2019 Aralık sonunda yereldeki idarecilerin yine son yaşananları gizleme eğilimleri geçmişe bakarak bir endişe oluştursa da bu sefer aynı hataya düşülmedi ve durum rejime rağmen insanlığın tehdit altında olduğu bilgisi dünya ile paylaşılarak panzehir geliştirme çalışmalarına başlandı.
Tedavi araştırma çalışmaları devam etse de hastalığın sebep olduğu salgın Çin sınırlarını aştı ve yaklaşık 40 ülkeye ulaştı bile.
Çin’den sonra İran ve İtalya gibi ülkelerde de ölümler oldu.
Öncelikle Çin ekonomisini etkileyeceği ve Çin’in büyüme hızına sekte vurup yavaşlatacağı düşünülen salgın; diğer ülkelere de yayılınca, küresel ekonomi ciddi manada etkilendi.
Dünya genelinde küresel ekonominin bir resesyona gidip gitmediği tartışılırken şimdilerde bu resesyon sürecinin Kovid-19 salgını tarafından tetikleneceği haber bültenlerinin de tartışılır oldu.
Avrupa’da ise; Corona virüs nedeniyle ölü sayısının dün itibarıyla çift haneli rakamlara ulaşması, virüs bulaşan kişi sayısının yükselmesi, borsaları karıştırdı.
Özellikle içinde olduğum Denizcilik ve Lojistik sektörü bu konu da açık bir şekilde tehdit altında. Sınır kapılarında gerekli önlemler alınsa da, limanların da böyle bir hassasiyete şiddet ve ivedilikle ihtiyacı var.
Her gün dünyanın uzak ucundan gelip yanaşan ve yük tahliye eden ticari gemiler de bir salgın taşıyıcısı pekala olabilirler.
Bu paralel de, Gemilerde her milletten çalışan Gemi adamları var.

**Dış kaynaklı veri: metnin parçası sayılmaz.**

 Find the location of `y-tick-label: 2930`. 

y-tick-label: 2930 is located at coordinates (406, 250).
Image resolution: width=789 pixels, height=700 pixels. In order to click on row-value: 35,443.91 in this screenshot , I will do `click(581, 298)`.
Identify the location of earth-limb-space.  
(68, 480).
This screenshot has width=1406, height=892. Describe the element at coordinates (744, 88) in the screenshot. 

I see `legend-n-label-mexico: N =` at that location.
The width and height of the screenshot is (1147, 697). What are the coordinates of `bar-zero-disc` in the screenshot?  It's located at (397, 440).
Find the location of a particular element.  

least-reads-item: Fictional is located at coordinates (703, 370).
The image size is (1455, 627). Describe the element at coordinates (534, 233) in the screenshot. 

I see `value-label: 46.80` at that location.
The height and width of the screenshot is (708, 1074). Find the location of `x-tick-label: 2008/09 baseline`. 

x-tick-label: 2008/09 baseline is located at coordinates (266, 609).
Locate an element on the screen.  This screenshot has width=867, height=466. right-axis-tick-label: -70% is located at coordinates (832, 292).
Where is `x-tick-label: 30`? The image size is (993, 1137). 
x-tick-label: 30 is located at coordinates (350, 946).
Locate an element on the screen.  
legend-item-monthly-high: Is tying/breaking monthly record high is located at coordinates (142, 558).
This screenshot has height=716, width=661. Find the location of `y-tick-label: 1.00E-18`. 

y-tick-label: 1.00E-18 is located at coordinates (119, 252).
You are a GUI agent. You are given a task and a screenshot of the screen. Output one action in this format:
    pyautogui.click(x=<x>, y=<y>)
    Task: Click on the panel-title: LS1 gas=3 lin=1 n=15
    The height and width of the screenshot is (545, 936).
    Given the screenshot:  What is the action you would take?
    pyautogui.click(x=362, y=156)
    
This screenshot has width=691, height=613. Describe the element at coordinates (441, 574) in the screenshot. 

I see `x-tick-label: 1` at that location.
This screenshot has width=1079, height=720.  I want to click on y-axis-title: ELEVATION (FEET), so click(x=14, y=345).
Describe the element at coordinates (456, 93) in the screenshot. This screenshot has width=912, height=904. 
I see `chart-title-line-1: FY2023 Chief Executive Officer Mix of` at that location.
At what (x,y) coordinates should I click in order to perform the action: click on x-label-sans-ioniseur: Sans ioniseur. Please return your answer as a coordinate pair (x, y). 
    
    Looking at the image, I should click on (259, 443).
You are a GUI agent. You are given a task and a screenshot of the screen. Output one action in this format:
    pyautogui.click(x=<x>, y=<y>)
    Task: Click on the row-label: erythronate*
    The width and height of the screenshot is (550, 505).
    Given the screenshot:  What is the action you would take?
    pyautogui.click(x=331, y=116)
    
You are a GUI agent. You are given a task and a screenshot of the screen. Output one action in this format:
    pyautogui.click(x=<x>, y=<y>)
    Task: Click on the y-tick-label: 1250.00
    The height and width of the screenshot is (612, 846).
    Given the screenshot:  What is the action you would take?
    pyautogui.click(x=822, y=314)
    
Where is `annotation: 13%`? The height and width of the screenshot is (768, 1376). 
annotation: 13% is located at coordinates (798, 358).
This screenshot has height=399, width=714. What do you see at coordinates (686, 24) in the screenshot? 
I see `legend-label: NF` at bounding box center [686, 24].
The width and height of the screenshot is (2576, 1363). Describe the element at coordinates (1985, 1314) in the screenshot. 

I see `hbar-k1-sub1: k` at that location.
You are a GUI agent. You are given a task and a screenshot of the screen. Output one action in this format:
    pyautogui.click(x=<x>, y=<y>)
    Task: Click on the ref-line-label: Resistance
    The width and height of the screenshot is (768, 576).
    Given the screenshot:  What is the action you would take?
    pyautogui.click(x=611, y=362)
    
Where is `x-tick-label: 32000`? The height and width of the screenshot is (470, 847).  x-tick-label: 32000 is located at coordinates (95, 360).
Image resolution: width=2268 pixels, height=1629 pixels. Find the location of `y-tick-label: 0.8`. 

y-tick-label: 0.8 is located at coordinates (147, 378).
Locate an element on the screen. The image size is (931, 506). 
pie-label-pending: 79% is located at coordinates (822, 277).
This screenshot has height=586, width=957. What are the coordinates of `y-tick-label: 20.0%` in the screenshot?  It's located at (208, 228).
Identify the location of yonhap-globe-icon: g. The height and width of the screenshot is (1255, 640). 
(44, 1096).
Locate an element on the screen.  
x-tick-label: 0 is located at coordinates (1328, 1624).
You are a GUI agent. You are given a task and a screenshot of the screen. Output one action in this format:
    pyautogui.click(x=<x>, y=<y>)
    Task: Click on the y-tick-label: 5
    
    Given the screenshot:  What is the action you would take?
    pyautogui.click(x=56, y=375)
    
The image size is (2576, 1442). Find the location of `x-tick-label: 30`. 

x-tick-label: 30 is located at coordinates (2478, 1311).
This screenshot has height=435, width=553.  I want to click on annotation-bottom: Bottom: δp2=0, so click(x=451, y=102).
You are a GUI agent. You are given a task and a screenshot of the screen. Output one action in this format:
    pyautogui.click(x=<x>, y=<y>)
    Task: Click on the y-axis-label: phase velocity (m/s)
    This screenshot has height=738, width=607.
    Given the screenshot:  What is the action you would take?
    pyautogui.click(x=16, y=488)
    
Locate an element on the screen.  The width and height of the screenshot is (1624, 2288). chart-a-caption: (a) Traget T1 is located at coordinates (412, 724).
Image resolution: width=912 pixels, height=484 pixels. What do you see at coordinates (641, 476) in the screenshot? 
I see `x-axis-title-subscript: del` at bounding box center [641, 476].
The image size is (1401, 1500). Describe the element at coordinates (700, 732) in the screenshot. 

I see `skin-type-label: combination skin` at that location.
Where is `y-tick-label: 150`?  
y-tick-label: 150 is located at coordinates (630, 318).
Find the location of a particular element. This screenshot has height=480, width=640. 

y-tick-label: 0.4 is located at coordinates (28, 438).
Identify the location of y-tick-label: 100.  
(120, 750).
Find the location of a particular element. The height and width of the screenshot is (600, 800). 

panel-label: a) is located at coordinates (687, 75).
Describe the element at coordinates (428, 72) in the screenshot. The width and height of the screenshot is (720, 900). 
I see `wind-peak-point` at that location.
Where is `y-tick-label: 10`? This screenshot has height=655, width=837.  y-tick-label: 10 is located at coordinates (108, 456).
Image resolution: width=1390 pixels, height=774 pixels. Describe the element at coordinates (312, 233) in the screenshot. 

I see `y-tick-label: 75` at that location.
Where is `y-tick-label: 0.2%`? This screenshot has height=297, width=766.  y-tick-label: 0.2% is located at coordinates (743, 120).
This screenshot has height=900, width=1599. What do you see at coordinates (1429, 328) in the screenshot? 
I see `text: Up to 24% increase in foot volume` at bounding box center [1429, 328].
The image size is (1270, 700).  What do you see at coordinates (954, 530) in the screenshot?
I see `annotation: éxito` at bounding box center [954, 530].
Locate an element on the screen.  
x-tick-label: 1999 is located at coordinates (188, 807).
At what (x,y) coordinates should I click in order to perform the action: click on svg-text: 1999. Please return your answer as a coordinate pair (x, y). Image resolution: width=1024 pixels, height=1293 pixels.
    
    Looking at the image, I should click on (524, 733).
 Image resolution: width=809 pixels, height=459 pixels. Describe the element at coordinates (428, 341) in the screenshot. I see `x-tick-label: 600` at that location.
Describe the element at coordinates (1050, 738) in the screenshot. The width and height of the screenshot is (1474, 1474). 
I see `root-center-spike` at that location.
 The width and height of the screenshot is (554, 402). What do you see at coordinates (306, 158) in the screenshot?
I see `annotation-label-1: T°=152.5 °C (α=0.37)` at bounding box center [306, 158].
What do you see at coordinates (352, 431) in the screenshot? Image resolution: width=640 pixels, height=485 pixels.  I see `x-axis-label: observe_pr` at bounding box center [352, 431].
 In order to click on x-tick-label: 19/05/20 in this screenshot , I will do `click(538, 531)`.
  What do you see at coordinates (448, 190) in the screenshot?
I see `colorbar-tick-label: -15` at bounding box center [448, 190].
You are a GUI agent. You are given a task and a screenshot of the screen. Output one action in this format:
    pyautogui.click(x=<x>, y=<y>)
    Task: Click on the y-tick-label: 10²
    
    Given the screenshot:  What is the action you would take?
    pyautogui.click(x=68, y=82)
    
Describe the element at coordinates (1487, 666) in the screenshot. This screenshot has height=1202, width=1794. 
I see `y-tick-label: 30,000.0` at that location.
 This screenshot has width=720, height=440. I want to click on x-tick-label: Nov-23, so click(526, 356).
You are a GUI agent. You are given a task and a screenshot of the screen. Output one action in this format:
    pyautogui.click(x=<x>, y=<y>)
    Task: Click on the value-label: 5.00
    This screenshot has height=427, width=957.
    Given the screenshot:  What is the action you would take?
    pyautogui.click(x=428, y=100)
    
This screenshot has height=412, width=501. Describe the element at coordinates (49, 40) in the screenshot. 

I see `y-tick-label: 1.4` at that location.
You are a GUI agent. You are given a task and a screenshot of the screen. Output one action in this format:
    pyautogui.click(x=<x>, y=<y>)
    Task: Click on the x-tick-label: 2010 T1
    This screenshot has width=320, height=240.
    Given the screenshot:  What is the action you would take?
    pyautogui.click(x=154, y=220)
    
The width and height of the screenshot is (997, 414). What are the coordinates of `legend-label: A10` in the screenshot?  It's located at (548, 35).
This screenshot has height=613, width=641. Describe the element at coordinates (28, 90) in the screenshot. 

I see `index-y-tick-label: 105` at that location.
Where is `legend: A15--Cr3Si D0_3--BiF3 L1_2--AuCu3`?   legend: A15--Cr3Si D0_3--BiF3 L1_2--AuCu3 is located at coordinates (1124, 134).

Ve bu insanların sağlık taramaları birkaç yılda bir yapılıp liman cüzdanlarına işletilmek suretiyle onaylanmış oluyor. Oysa Crona virüsün geçmişi daha çok yeni. Yük gemilerinin ve limanların yeni bir yasa tasarısıyla denetlenmelerinin kaçınılmaz olduğunu düşünüyorum. Çünkü aksi takdir de gelebilecek tehlikenin farkına bile varılamayabilir. Liman bölgesine demir atan her gemi için özel ekipler tetikte olmalılar. Gemiyi ve mürettebatı özenle denetlemeliler. Biliyoruz ki yurt dışında bir Cruise yolcu gemisi halen karantina altında. Bu aslın da bize en büyük tedbir amaçlı örnektir.
Ülkemizi de derinden etkileyen ve halen de aşılamayan 2008 krizinden bu yana 12 yıl geçti ama, biliyorsunuz kapitalist sistemde krizler döngüseldir ve yeni bir kriz döngüsü eşiğimizde olabilir.
Salgın Türkiye’yi şimdilik teğet geçse de, Türk ekonomisi kendi iç koşulları ve yapısal sorunları gereği ciddi bir ekonomik daralma yaşıyorken, bir de dışarıdan gelecek yeni bir kriz dalgası, ekonomimizin tüm aktörlerini son derecede olumsuz bir şekilde etkiler.
Küresel büyümenin ivme kaybedeceği, ekonomilerin yavaşlayacağı öngörüleri petrol fiyatlarını az da olsa aşağı çekebilir.
Bu, enerjide dışa bağımlı olan petrol ve türevleri ithalatçısı ülkelerin biraz da olsa nefes almasını sağlayabilir.
Öbür taraftan ise, olası bir küresel çıkmazın Türkiye’nin ihracatını yavaşlatacağı ve salgının yayılması halinde turizm hareketlerinin de düşme olasılığı, Türk ekonomisini de maalesef olumsuz etkileyecektir.